OPINIONS / Plusieurs mesures de santé publique ont été annoncées par les gouvernements, le CIUSSS et les villes. Cependant, une inquiétude demeure concernant les personnes les plus isolées de notre société. Différentes réalités (âge, pauvreté, problème de santé, etc.) font que certaines personnes sont plus isolées. Ces personnes vivent seules et ont peu de liens avec leur entourage. Plusieurs n’ont plus de famille et peu d’amis. Bref, ils sont en situation de plus grande fragilité. Nous leurs demandons de demeurer chez elles mais comment nous assurer qu’elles vont bien?

Il faut toujours penser aux personnes les plus à risque et c’est ce qu’a fait le gouvernement du Québec jusqu’à maintenant. Il faut faire un pas de plus pour s’assurer que les personnes plus isolées se portent bien, physiquement et mentalement, et seront en mesure de passer à travers cette situation.

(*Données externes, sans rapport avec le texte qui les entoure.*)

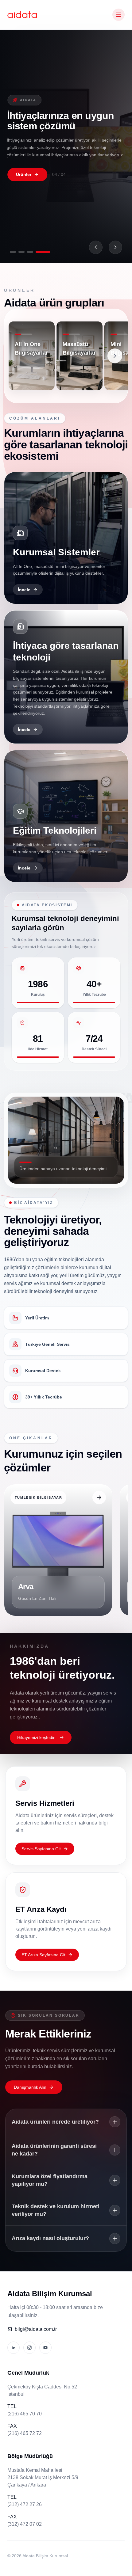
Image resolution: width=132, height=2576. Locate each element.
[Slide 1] (13, 252)
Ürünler (23, 173)
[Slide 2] (21, 252)
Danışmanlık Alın (30, 2087)
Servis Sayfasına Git (41, 1848)
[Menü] (118, 15)
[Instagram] (29, 2348)
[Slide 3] (30, 252)
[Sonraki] (115, 247)
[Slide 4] (43, 252)
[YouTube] (45, 2348)
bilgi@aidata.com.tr (36, 2329)
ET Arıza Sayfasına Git (43, 1954)
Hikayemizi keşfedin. (37, 1737)
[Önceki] (96, 247)
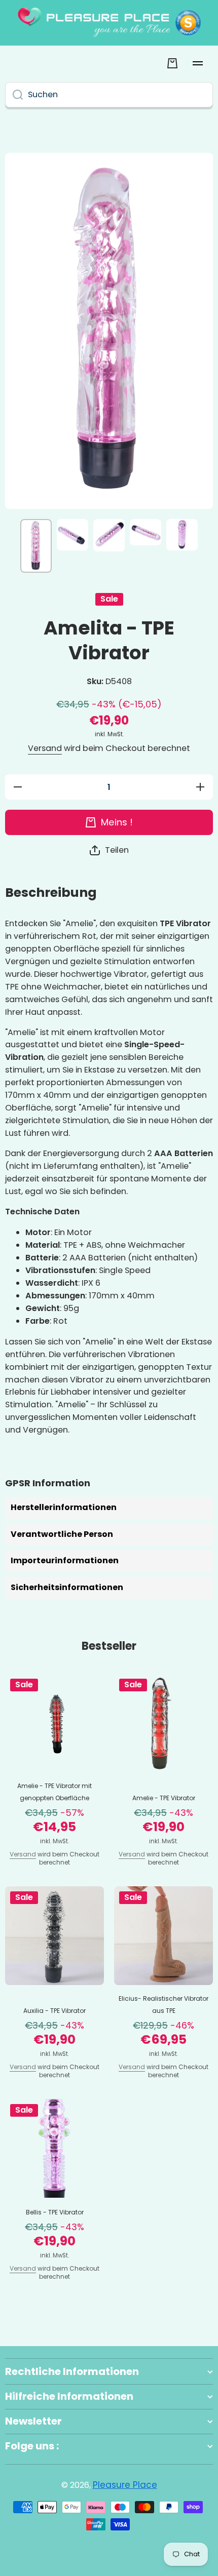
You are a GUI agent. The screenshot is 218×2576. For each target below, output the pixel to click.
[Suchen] (14, 94)
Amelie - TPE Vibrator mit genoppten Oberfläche (54, 1791)
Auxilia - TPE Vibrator (54, 2010)
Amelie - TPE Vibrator (163, 1798)
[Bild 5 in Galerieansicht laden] (182, 534)
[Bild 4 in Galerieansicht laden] (145, 532)
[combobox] (109, 94)
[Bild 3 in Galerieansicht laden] (109, 535)
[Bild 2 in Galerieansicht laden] (72, 534)
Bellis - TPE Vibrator (55, 2212)
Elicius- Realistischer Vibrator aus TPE (163, 2004)
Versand (45, 748)
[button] (109, 850)
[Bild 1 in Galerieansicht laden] (36, 546)
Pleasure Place (125, 2485)
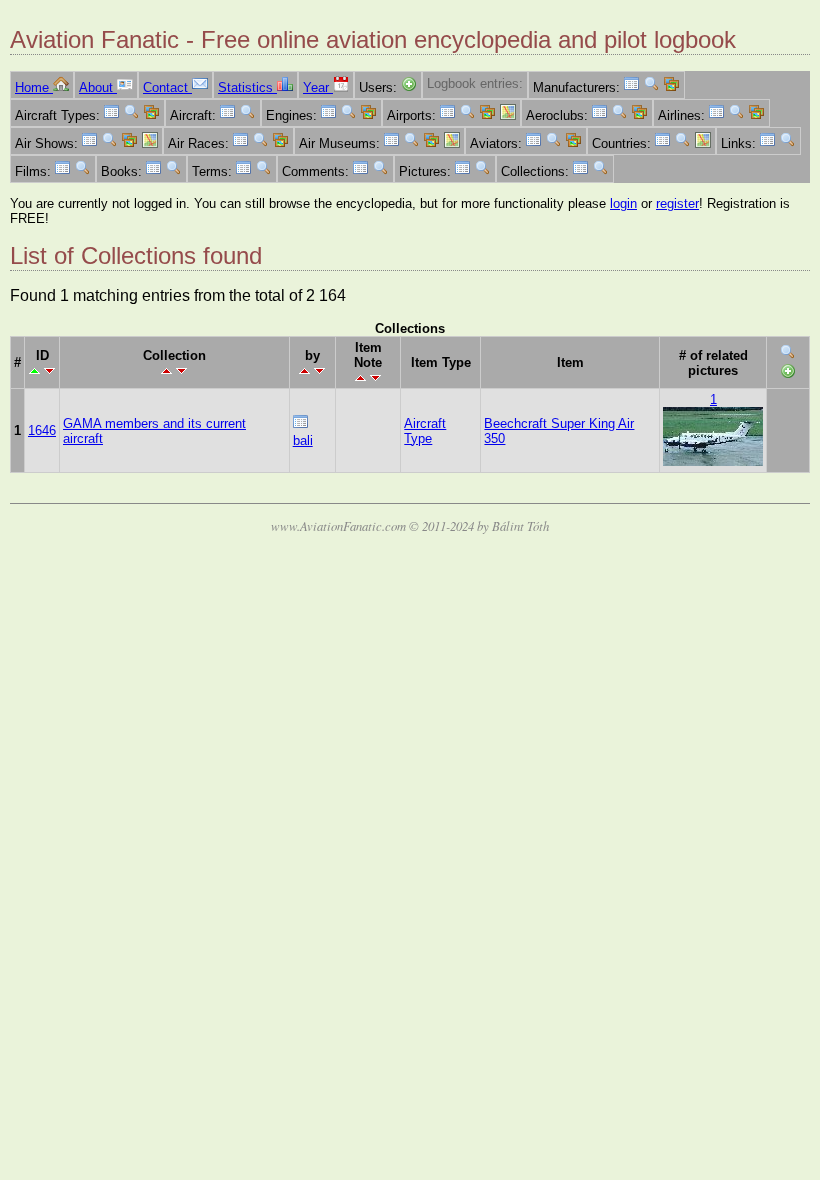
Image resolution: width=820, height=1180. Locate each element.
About (98, 87)
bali (303, 440)
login (623, 203)
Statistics (247, 87)
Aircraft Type (425, 431)
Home (34, 87)
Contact (167, 87)
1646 (42, 430)
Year (318, 87)
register (677, 203)
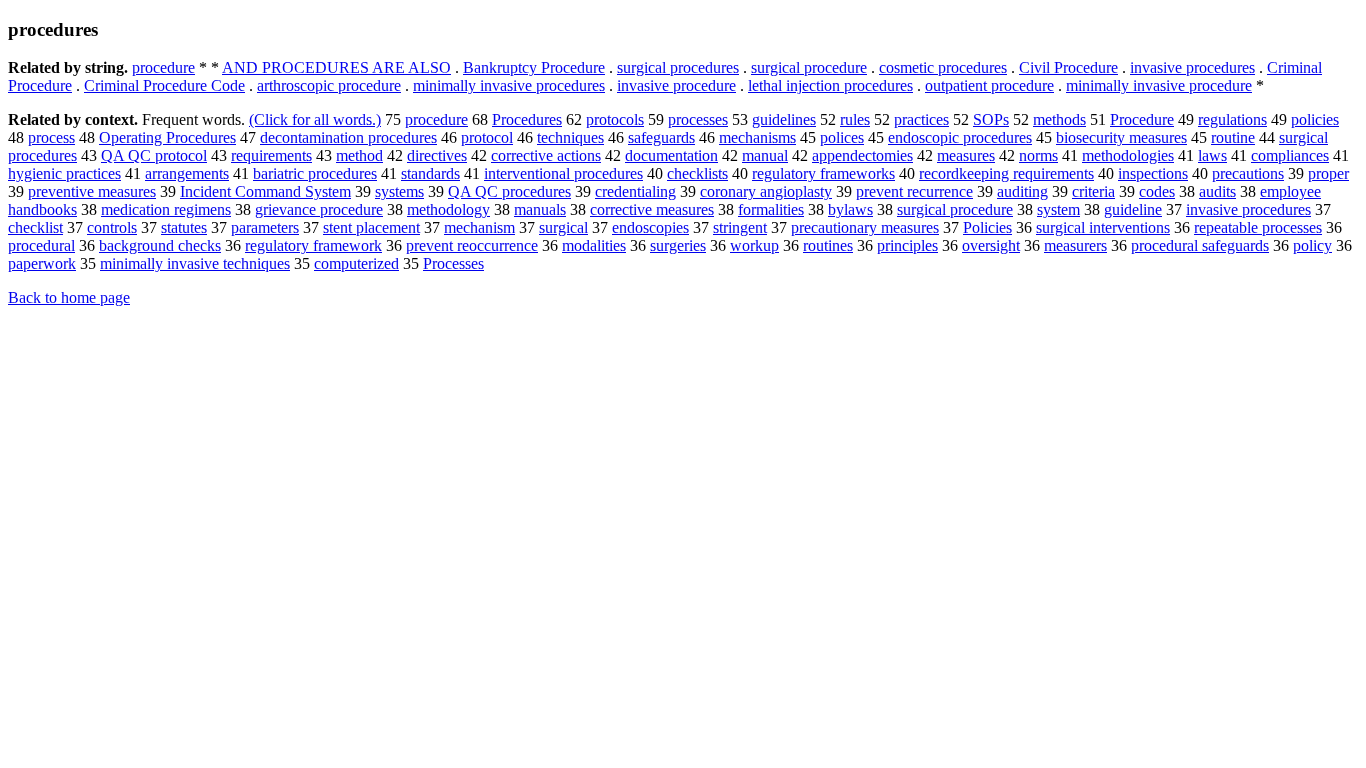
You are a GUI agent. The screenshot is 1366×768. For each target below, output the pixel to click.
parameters (265, 227)
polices (842, 137)
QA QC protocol (154, 155)
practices (921, 119)
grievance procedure (319, 209)
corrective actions (546, 155)
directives (437, 155)
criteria (1093, 191)
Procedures (527, 119)
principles (907, 245)
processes (698, 119)
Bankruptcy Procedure (534, 67)
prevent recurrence (914, 191)
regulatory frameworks (823, 173)
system (1058, 209)
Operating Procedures (167, 137)
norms (1038, 155)
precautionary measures (865, 227)
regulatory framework (313, 245)
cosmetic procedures (943, 67)
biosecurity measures (1121, 137)
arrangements (187, 173)
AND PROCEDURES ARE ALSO (336, 67)
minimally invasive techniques (195, 263)
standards (430, 173)
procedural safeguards (1200, 245)
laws (1212, 155)
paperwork (42, 263)
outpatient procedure (989, 85)
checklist (35, 227)
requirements (271, 155)
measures (966, 155)
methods (1059, 119)
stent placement (371, 227)
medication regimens (166, 209)
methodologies (1128, 155)
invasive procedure (676, 85)
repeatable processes (1258, 227)
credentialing (635, 191)
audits (1217, 191)
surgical (563, 227)
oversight (991, 245)
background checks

Il n’y a pas de solution unique. Bien sûr, nous devons tous faire un effort individuel supplémentaire avec les gens de notre voisinage ou de notre entourage. D’ailleurs, certains citoyens et citoyennes ont commencé à offrir leur aide à des personnes qu’ils ne connaissent pas, par exemple, pour aller faire leur épicerie si elles ne peuvent pas le faire. Bravo pour cette solidarité!

Notre système public doit être en mesure de faire également certaines interventions. Pensons, entre autres, à nos services de maintien à domicile au CIUSSS qui travaillent avec des personnes moins autonomes. La question est de savoir s’ils auront les moyens et les ressources pour faire ce suivi en plus de leur travail régulier indispensable.

Nous pouvons aussi penser aux organismes communautaires et bénévoles. Ces organismes ont développé depuis plusieurs années des liens avec plusieurs personnes isolées et moins autonomes. Certains de ces organismes ont déjà des mesures spéciales telles des chaînes téléphoniques quotidiennes auprès de leurs membres pour s’assurer que tout va. Là encore, il faudrait s’assurer qu’ils auront les ressources nécessaires pour être en mesure de rejoindre plus largement que leurs membres.

Il est important que ces actions soient coordonnées. Lorsque tout le monde est responsable mais personne en particulier, cela ne fonctionne pas. Est-ce le rôle de la santé publique régionale? Celui des villes? Je ne sais pas mais il faut qu’une organisation coordonne le tout et s’assure ainsi d’une certaine efficacité. Travaillons ensemble à «n’échapper» personne et à sortir plus forts et solidaires de cette crise.